▶ Description du problème
Recopiez à l'identique, s'il vous plaît, le passage de l'article sur Cloudwatt ci-dessous situé entre « Des changements étaient » et « qui reprendra Cloudwatt. », bornes incluses.

▶ Bloc de texte

============

Orange a annoncé son projet de rachat de 100 % des parts de Thalès et de la Caisse des Dépôts dans Cloudwatt. Un vrai/faux coup de théâtre (politique?) sur un secteur, le cloud souverain, condamné d'avance !

Nous aurions pu sous-titrer « Lorsque le nuage et la politique ne font pas bon ménage », ou encore vous offrir la recette d'un « Gâchis de nuage à la française », ou pour en finir avec cette histoire « La fin du cloud souverain »… Après Numergy, qui en avril 2014 a naturellement basculé de SFR et Bull au luxembourgeois Altis (Numericable/SFR) et à Atos-Bull, la CDC conservant sa participation de 33,3 %, c'est au tour de Cloudwatt d'envisager fortement de changer son actionnariat et de voir Thalès et la Caisse des Dépôts disparaître de son capital, repris par le troisième larron à son origine, Orange.

Des changements étaient attendus sur le secteur du cloud souverain en situation d'échec. Rappelons que ses deux acteurs Cloudwatt et Numergy sont issus des grands projets du précédant gouvernement, l’État ayant financé une partie de ces clouds publics via une participation au capital de la Caisse des Dépôt (CDC) et un financement de 75 millions d'euros accordé à chacun d'eux. Mais là où un rapprochement entre les deux entités était un temps envisagé par la secrétaire d'Etat chargée du Numérique Axelle Lemaire – qui aurait permis de limiter les dégâts mais abandonné après les rachats de SFR et de Bull -, coup de théâtre ou effet de scène, c'est finalement Orange, à la tête du projet initial, qui reprendra Cloudwatt.

Des nuages plus gros que le cloud

Fortement critiquée car jugée peu réaliste, trop ambitieuse, manquant de compétences, sur un marché mal maitrisé et à la concurrence extrêmement forte, la création des deux clouds souverains a été précipitée en 2012, avant la fin du mandat du gouvernement et du Président de l'époque, qui a retenu deux consortiums (un aurait certainement suffi) à l'issue de négociations laborieuses. Et à la barbe de l'écosystème pourtant actif des clouds français (OVH, Ikoula, Gandi, etc.). Le geste était donc fortement teinté de politique.

Il fut suivi pour Numergy d'un transfert de fonds vers SFR, en tête de ce consortium, qui lui a revendu son infrastructure cloud. Et pour Cloudwatt de près de deux années d'errements à s'entêter à vouloir construire from scratch une plateforme de cloud sous Openstack (lire « Cloudwatt OpenStack, eNovance se vend à Red Hat, la fin du grand bluff ! ».

============

▶ Données brutes
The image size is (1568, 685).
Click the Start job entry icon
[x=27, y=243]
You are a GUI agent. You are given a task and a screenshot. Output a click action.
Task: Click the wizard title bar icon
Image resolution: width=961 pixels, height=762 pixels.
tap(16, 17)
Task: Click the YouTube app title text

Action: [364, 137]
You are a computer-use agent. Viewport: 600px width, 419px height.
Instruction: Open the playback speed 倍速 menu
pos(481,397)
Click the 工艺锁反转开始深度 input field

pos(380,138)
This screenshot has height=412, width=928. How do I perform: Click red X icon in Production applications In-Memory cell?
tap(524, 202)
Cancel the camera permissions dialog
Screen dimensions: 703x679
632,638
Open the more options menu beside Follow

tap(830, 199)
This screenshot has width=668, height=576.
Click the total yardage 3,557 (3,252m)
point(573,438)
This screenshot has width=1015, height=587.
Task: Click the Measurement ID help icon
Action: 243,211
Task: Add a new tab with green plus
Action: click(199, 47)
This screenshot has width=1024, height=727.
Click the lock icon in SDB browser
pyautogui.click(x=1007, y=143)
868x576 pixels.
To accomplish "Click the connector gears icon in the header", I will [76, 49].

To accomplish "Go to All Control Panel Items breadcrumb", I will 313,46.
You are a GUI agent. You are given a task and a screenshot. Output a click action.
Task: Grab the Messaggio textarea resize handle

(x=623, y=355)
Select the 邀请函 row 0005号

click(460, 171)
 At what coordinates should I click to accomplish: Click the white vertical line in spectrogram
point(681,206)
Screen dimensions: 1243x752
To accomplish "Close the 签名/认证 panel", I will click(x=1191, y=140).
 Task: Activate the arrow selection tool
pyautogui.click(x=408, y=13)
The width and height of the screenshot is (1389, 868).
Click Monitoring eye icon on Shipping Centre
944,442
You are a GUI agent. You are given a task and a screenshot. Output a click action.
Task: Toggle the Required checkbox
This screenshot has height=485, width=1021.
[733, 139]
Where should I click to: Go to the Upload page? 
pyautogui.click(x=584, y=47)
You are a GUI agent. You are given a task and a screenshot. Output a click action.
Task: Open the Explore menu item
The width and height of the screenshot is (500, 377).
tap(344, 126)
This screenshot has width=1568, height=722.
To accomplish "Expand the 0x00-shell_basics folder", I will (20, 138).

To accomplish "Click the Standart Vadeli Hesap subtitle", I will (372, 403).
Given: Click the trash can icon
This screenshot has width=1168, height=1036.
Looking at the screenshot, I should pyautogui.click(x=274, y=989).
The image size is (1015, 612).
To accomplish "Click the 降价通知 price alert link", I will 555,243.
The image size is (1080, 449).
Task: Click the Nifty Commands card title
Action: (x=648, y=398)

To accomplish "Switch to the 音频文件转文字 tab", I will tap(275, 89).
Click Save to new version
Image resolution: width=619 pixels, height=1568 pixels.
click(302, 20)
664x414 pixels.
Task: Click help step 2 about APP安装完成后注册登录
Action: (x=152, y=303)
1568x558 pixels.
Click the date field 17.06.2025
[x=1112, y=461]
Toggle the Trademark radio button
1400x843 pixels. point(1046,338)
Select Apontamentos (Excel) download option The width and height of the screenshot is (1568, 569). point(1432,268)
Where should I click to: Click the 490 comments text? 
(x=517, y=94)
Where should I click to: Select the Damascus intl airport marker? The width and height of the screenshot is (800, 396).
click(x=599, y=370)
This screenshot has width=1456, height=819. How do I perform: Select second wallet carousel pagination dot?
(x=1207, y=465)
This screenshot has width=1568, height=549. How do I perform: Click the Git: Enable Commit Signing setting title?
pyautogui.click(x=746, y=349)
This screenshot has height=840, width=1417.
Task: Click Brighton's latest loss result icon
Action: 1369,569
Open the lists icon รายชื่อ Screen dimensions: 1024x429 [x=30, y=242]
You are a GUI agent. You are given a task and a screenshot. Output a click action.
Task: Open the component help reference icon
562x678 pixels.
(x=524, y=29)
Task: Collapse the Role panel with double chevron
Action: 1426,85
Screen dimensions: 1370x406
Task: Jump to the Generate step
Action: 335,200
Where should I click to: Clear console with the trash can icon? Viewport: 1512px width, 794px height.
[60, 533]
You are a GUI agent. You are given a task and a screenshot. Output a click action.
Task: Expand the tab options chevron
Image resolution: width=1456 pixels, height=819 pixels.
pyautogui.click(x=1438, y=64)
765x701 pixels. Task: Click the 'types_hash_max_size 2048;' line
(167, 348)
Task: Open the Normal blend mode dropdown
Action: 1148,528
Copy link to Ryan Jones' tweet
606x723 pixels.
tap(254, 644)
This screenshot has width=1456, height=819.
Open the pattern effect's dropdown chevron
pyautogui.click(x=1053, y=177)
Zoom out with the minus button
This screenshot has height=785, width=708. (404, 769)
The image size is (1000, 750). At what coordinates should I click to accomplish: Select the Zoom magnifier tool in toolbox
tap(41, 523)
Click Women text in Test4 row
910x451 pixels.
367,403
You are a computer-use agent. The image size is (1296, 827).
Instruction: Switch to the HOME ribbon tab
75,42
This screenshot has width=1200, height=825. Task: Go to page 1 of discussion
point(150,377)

============

▶ Réponse écrite
Des changements étaient attendus sur le secteur du cloud souverain en situation d'échec. Rappelons que ses deux acteurs Cloudwatt et Numergy sont issus des grands projets du précédant gouvernement, l’État ayant financé une partie de ces clouds publics via une participation au capital de la Caisse des Dépôt (CDC) et un financement de 75 millions d'euros accordé à chacun d'eux. Mais là où un rapprochement entre les deux entités était un temps envisagé par la secrétaire d'Etat chargée du Numérique Axelle Lemaire – qui aurait permis de limiter les dégâts mais abandonné après les rachats de SFR et de Bull -, coup de théâtre ou effet de scène, c'est finalement Orange, à la tête du projet initial, qui reprendra Cloudwatt.